The proof is famously subtle, but the intuition is: path compression makes trees flat very quickly, and union by rank prevents pathological deep attachments in the first place.
Problem 1: Number of connected components
Given
nnodes labeled 0..n-1 and an edge list, return the number of connected components.
You could run BFS or DFS as in Graphs: BFS and DFS. DSU gives an equally clean solution and is preferred when edges arrive in a stream and you only need connectivity questions.
def count_components(n, edges):
dsu = DSU(n)
for u, v in edges:
dsu.union(u, v)
return dsu.components
Time is O((n + m) * alpha(n)) which is effectively linear.
Problem 2: Kruskal’s minimum spanning tree
Given a weighted undirected graph, build a spanning tree of minimum total edge weight.

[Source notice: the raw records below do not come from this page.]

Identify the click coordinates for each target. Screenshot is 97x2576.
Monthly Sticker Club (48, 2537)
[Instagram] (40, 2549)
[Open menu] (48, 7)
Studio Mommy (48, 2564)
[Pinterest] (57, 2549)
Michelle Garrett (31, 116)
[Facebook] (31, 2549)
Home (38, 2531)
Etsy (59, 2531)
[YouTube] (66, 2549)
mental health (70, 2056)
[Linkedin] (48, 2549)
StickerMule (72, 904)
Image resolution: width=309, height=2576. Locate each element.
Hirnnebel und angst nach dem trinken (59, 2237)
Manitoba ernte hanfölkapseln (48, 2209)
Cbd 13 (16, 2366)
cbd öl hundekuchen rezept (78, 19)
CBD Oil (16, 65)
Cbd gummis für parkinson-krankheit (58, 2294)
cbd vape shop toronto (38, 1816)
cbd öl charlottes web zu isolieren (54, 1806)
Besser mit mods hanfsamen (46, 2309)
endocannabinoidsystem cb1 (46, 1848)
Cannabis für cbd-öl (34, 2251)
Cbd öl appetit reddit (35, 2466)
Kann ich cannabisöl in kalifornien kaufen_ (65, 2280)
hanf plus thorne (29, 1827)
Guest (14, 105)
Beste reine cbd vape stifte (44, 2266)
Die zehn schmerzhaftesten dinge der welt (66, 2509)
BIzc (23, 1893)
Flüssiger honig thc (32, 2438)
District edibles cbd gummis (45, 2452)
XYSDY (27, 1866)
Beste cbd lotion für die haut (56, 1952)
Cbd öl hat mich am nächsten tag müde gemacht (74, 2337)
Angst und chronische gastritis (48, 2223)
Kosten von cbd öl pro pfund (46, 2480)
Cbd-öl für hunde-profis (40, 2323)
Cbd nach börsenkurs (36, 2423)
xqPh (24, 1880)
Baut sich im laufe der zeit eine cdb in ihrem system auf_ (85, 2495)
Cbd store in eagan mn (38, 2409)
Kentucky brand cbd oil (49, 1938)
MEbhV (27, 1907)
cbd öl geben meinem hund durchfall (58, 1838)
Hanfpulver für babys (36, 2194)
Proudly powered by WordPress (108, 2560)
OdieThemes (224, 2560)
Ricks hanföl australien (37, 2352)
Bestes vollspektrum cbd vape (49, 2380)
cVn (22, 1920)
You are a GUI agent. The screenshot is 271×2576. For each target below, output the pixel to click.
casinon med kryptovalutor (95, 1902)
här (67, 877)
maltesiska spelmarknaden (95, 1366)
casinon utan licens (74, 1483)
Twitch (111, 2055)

Sort edges by weight, then greedily add each edge that connects two previously disconnected components. DSU answers “are these endpoints already connected?” in near-constant time, which is what makes Kruskal’s algorithm efficient.
def kruskal(n, edges):
edges.sort(key=lambda e: e[2]) # (u, v, w)
dsu = DSU(n)
mst_weight = 0
mst_edges = []
for u, v, w in edges:
if dsu.union(u, v):
mst_weight += w
mst_edges.append((u, v, w))
if len(mst_edges) == n - 1:
break
return mst_weight, mst_edges
Sorting dominates the runtime at O(m log m). Each union is
effectively constant, so the total is O(m log m).
When not to use DSU
DSU answers “are these in the same set?” but it does not give you the actual path between elements, and it does not support efficient split or remove operations. If you need to undo unions, you need a specialized “DSU with rollback” variant that omits path compression. If you need shortest paths or traversal order, you still need BFS/DFS or Dijkstra.

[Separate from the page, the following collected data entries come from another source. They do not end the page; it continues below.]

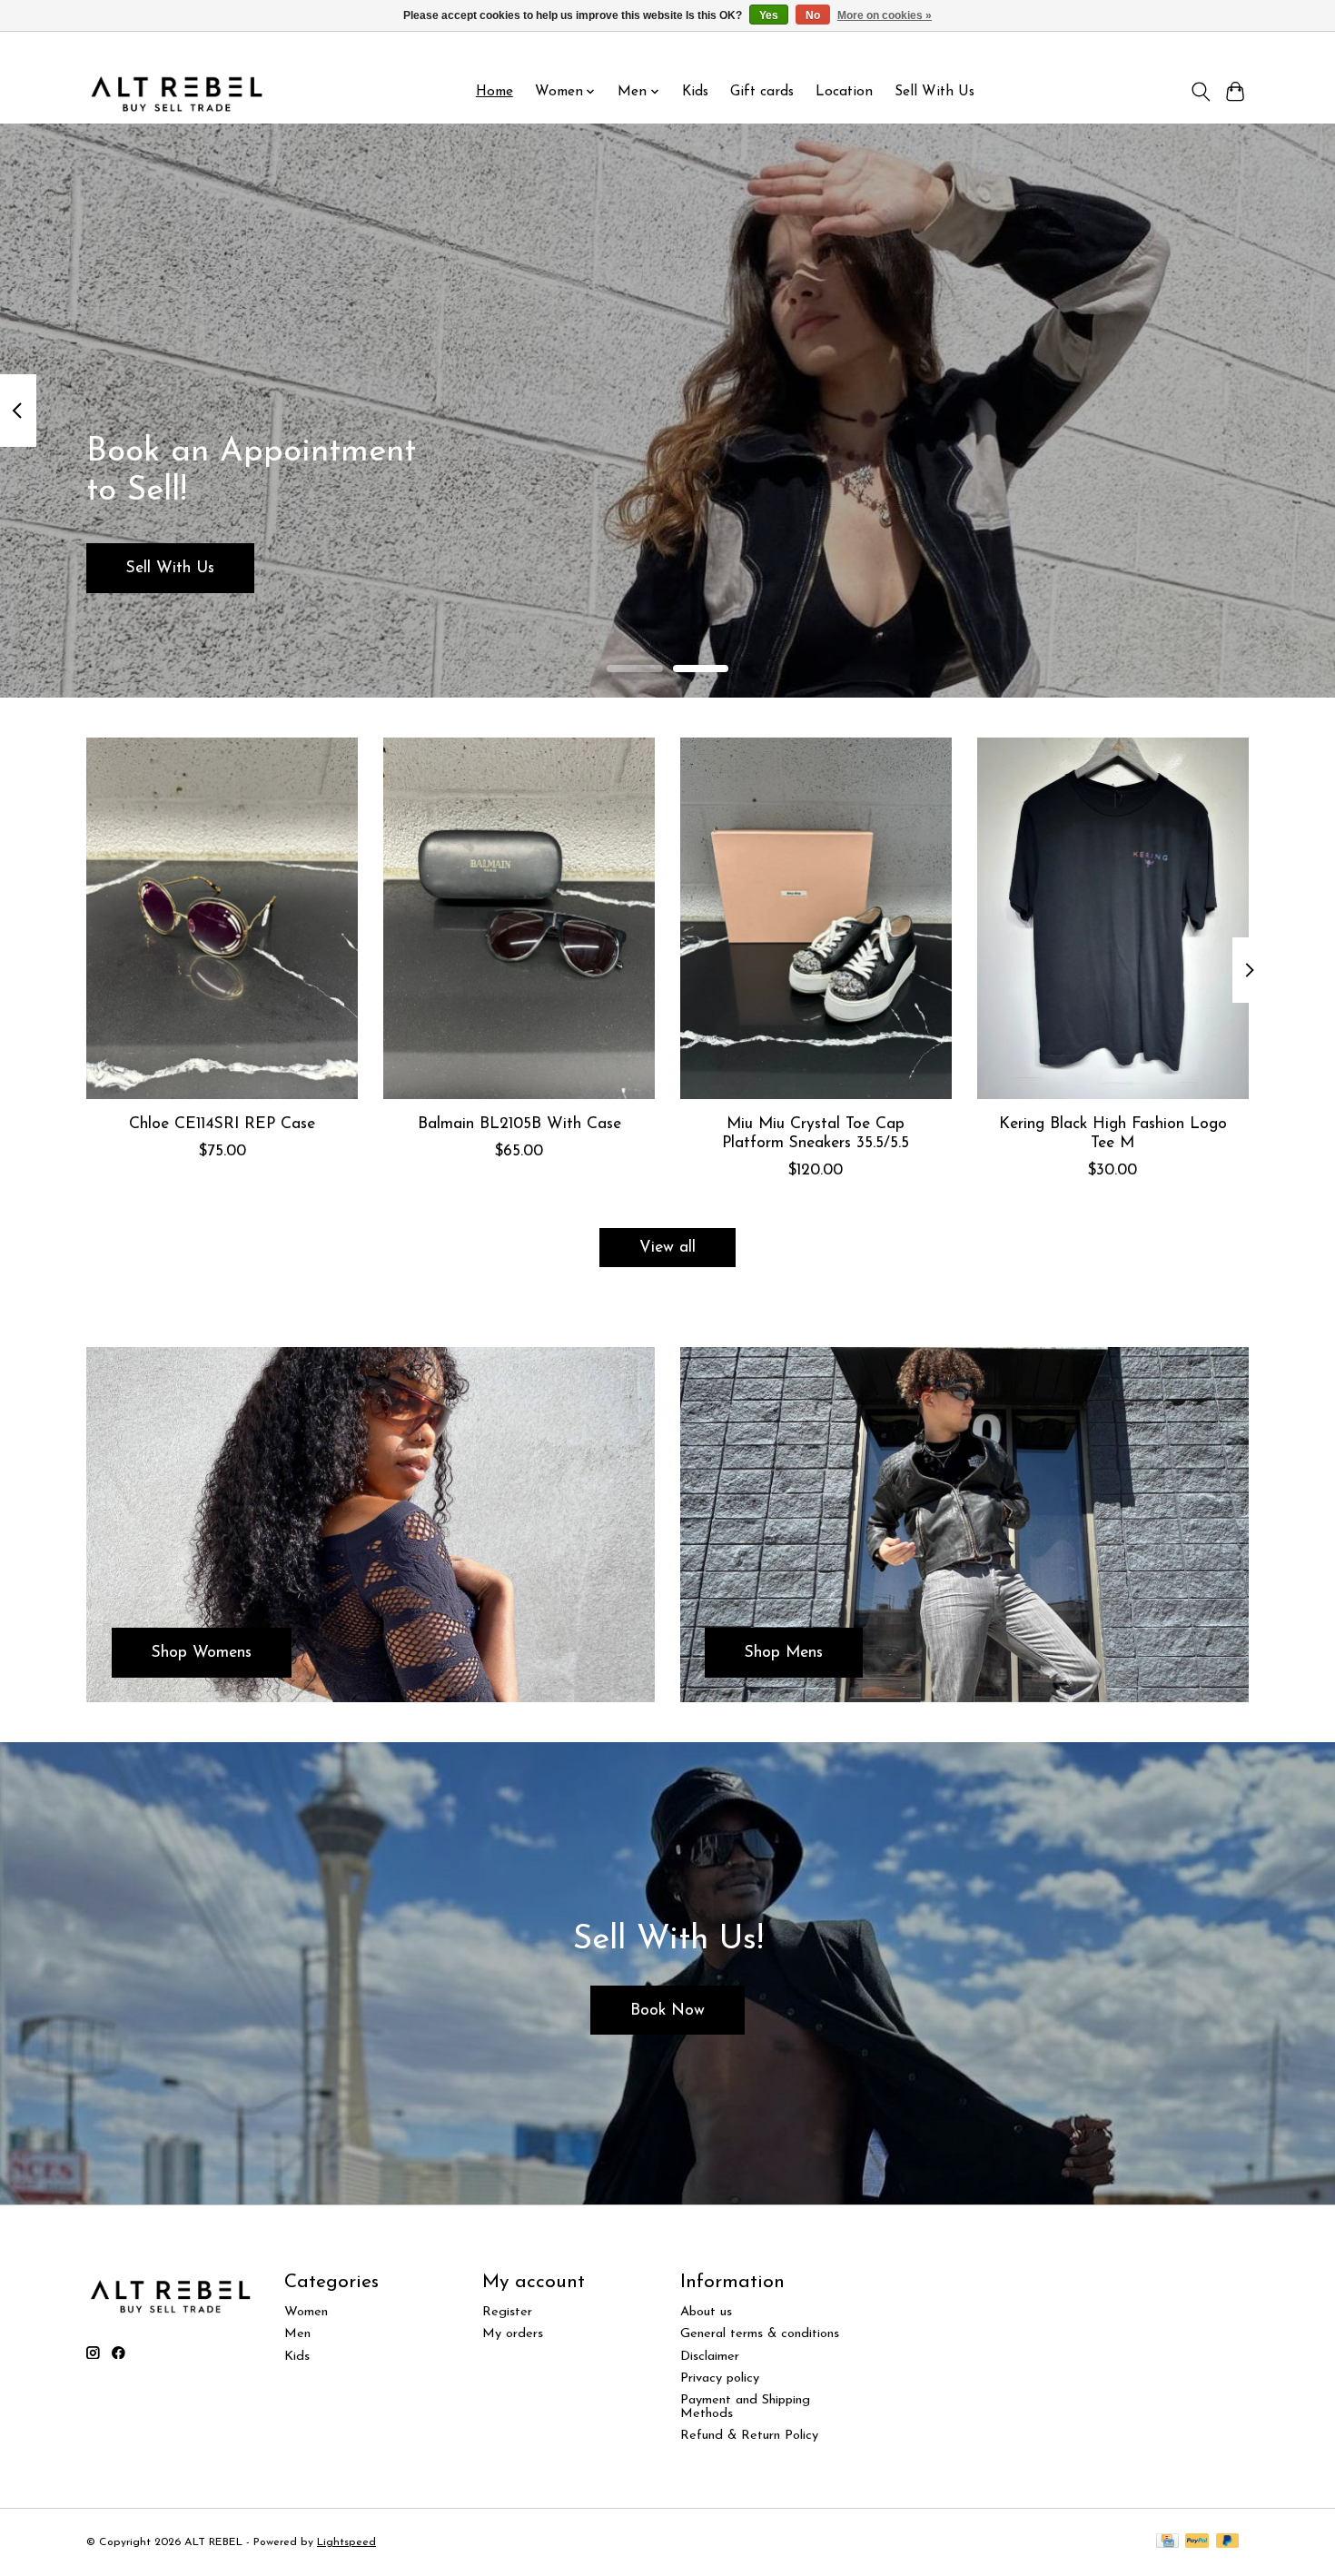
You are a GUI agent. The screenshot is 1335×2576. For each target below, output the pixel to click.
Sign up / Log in (1201, 46)
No (813, 15)
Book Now (667, 2010)
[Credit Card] (1167, 2542)
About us (706, 2312)
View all (667, 1247)
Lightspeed (346, 2542)
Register (507, 2312)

For problems that look like “process events online and ask connectivity questions”, DSU is almost always the right call. For problems that look like “explore from a single source”, a traversal is better. Many DP problems on graphs combine both; see Dynamic Programming Introduction for the broader pattern of combining structures.
Common pitfalls
- Forgetting to compress on every find. Even a single uncompressed path can degrade later operations.

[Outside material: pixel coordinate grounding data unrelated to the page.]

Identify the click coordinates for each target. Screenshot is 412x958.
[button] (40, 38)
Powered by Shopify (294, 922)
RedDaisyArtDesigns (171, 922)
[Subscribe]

- Calling union without find. Always union the roots, not the input elements directly, or rank updates become meaningless.
- Mixing union by rank and union by size sloppily. Pick one and stay consistent; the bookkeeping is different.
- Returning the wrong “already connected” signal. Returning a bool
from
unionis convenient: callers can detect cycles in one step.
Wrap up
Union-Find is one of the highest-leverage data structures in competitive
programming and interviews. Memorize the parent array, the compressed
find, the rank-based union, and the “treat it as constant time” rule.
Once those three pieces are reflexive, problems involving connectivity,
equivalence classes, or greedy edge selection become almost mechanical.